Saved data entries

§ §

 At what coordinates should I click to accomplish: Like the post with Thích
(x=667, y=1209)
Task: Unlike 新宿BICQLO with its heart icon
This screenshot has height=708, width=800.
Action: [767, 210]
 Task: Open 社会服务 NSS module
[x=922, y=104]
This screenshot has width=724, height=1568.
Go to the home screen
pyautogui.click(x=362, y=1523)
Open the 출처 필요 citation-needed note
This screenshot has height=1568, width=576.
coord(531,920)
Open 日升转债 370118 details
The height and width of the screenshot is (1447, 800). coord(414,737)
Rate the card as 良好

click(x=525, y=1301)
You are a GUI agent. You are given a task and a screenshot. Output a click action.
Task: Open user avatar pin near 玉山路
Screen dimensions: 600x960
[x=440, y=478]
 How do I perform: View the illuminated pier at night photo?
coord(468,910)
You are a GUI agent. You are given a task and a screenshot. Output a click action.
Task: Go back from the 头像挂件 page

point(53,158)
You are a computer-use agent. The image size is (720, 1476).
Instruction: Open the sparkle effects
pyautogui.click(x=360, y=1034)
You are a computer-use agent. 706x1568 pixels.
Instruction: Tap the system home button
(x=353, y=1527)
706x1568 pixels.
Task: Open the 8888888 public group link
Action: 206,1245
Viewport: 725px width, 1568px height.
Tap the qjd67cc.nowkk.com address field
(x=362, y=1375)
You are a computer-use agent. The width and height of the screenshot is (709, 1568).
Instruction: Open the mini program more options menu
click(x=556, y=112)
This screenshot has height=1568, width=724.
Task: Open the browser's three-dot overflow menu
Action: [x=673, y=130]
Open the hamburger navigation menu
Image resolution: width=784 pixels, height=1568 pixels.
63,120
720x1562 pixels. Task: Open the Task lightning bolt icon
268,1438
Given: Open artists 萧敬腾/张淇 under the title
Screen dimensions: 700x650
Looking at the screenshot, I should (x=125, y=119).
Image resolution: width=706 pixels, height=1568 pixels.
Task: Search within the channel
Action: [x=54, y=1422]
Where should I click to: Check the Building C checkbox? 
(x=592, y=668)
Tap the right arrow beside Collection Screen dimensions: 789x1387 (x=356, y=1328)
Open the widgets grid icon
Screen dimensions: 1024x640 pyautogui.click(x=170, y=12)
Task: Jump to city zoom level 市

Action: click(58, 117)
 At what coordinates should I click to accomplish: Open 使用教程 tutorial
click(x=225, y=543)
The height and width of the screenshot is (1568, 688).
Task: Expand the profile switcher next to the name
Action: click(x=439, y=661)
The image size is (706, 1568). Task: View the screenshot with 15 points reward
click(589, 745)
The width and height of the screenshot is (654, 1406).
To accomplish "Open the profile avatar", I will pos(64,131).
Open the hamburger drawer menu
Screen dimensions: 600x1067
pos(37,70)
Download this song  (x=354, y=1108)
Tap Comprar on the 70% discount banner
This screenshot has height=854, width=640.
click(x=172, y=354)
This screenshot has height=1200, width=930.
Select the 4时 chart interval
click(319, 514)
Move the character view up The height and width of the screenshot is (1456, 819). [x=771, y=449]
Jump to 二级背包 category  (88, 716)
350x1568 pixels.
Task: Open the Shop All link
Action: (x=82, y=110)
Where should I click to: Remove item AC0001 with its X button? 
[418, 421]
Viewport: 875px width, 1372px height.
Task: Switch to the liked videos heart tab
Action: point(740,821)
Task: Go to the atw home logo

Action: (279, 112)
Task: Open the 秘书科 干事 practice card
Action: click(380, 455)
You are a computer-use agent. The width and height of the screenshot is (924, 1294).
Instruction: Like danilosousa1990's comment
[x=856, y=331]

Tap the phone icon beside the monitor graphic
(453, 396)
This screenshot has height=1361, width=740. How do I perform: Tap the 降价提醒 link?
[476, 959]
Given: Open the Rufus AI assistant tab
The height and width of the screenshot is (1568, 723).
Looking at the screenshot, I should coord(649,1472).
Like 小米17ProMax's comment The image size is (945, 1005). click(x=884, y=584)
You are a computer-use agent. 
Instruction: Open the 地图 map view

§ §

* Task brief: Present all of the rows above as a Markdown table with two columns, No. and Line, putting a running number in No. and the line's text in Line. Omit any blank lines.

* Answer in full:
| No. | Line |
|---|---|
| 1 |  At what coordinates should I click to accomplish: Like the post with Thích |
| 2 | (x=667, y=1209) |
| 3 | Task: Unlike 新宿BICQLO with its heart icon |
| 4 | This screenshot has height=708, width=800. |
| 5 | Action: [767, 210] |
| 6 |  Task: Open 社会服务 NSS module |
| 7 | [x=922, y=104] |
| 8 | This screenshot has width=724, height=1568. |
| 9 | Go to the home screen |
| 10 | pyautogui.click(x=362, y=1523) |
| 11 | Open the 출처 필요 citation-needed note |
| 12 | This screenshot has height=1568, width=576. |
| 13 | coord(531,920) |
| 14 | Open 日升转债 370118 details |
| 15 | The height and width of the screenshot is (1447, 800). coord(414,737) |
| 16 | Rate the card as 良好 |
| 17 | click(x=525, y=1301) |
| 18 | You are a GUI agent. You are given a task and a screenshot. Output a click action. |
| 19 | Task: Open user avatar pin near 玉山路 |
| 20 | Screen dimensions: 600x960 |
| 21 | [x=440, y=478] |
| 22 |  How do I perform: View the illuminated pier at night photo? |
| 23 | coord(468,910) |
| 24 | You are a GUI agent. You are given a task and a screenshot. Output a click action. |
| 25 | Task: Go back from the 头像挂件 page |
| 26 | point(53,158) |
| 27 | You are a computer-use agent. The image size is (720, 1476). |
| 28 | Instruction: Open the sparkle effects |
| 29 | pyautogui.click(x=360, y=1034) |
| 30 | You are a computer-use agent. 706x1568 pixels. |
| 31 | Instruction: Tap the system home button |
| 32 | (x=353, y=1527) |
| 33 | 706x1568 pixels. |
| 34 | Task: Open the 8888888 public group link |
| 35 | Action: 206,1245 |
| 36 | Viewport: 725px width, 1568px height. |
| 37 | Tap the qjd67cc.nowkk.com address field |
| 38 | (x=362, y=1375) |
| 39 | You are a computer-use agent. The width and height of the screenshot is (709, 1568). |
| 40 | Instruction: Open the mini program more options menu |
| 41 | click(x=556, y=112) |
| 42 | This screenshot has height=1568, width=724. |
| 43 | Task: Open the browser's three-dot overflow menu |
| 44 | Action: [x=673, y=130] |
| 45 | Open the hamburger navigation menu |
| 46 | Image resolution: width=784 pixels, height=1568 pixels. |
| 47 | 63,120 |
| 48 | 720x1562 pixels. Task: Open the Task lightning bolt icon |
| 49 | 268,1438 |
| 50 | Given: Open artists 萧敬腾/张淇 under the title |
| 51 | Screen dimensions: 700x650 |
| 52 | Looking at the screenshot, I should (x=125, y=119). |
| 53 | Image resolution: width=706 pixels, height=1568 pixels. |
| 54 | Task: Search within the channel |
| 55 | Action: [x=54, y=1422] |
| 56 | Where should I click to: Check the Building C checkbox?  |
| 57 | (x=592, y=668) |
| 58 | Tap the right arrow beside Collection Screen dimensions: 789x1387 (x=356, y=1328) |
| 59 | Open the widgets grid icon |
| 60 | Screen dimensions: 1024x640 pyautogui.click(x=170, y=12) |
| 61 | Task: Jump to city zoom level 市 |
| 62 | Action: click(58, 117) |
| 63 |  At what coordinates should I click to accomplish: Open 使用教程 tutorial |
| 64 | click(x=225, y=543) |
| 65 | The height and width of the screenshot is (1568, 688). |
| 66 | Task: Expand the profile switcher next to the name |
| 67 | Action: click(x=439, y=661) |
| 68 | The image size is (706, 1568). Task: View the screenshot with 15 points reward |
| 69 | click(589, 745) |
| 70 | The width and height of the screenshot is (654, 1406). |
| 71 | To accomplish "Open the profile avatar", I will pos(64,131). |
| 72 | Open the hamburger drawer menu |
| 73 | Screen dimensions: 600x1067 |
| 74 | pos(37,70) |
| 75 | Download this song  (x=354, y=1108) |
| 76 | Tap Comprar on the 70% discount banner |
| 77 | This screenshot has height=854, width=640. |
| 78 | click(x=172, y=354) |
| 79 | This screenshot has height=1200, width=930. |
| 80 | Select the 4时 chart interval |
| 81 | click(319, 514) |
| 82 | Move the character view up The height and width of the screenshot is (1456, 819). [x=771, y=449] |
| 83 | Jump to 二级背包 category  (88, 716) |
| 84 | 350x1568 pixels. |
| 85 | Task: Open the Shop All link |
| 86 | Action: (x=82, y=110) |
| 87 | Where should I click to: Remove item AC0001 with its X button?  |
| 88 | [418, 421] |
| 89 | Viewport: 875px width, 1372px height. |
| 90 | Task: Switch to the liked videos heart tab |
| 91 | Action: point(740,821) |
| 92 | Task: Go to the atw home logo |
| 93 | Action: (279, 112) |
| 94 | Task: Open the 秘书科 干事 practice card |
| 95 | Action: click(380, 455) |
| 96 | You are a computer-use agent. The width and height of the screenshot is (924, 1294). |
| 97 | Instruction: Like danilosousa1990's comment |
| 98 | [x=856, y=331] |
| 99 | Tap the phone icon beside the monitor graphic |
| 100 | (453, 396) |
| 101 | This screenshot has height=1361, width=740. How do I perform: Tap the 降价提醒 link? |
| 102 | [476, 959] |
| 103 | Given: Open the Rufus AI assistant tab |
| 104 | The height and width of the screenshot is (1568, 723). |
| 105 | Looking at the screenshot, I should coord(649,1472). |
| 106 | Like 小米17ProMax's comment The image size is (945, 1005). click(x=884, y=584) |
| 107 | You are a computer-use agent.  |
| 108 | Instruction: Open the 地图 map view |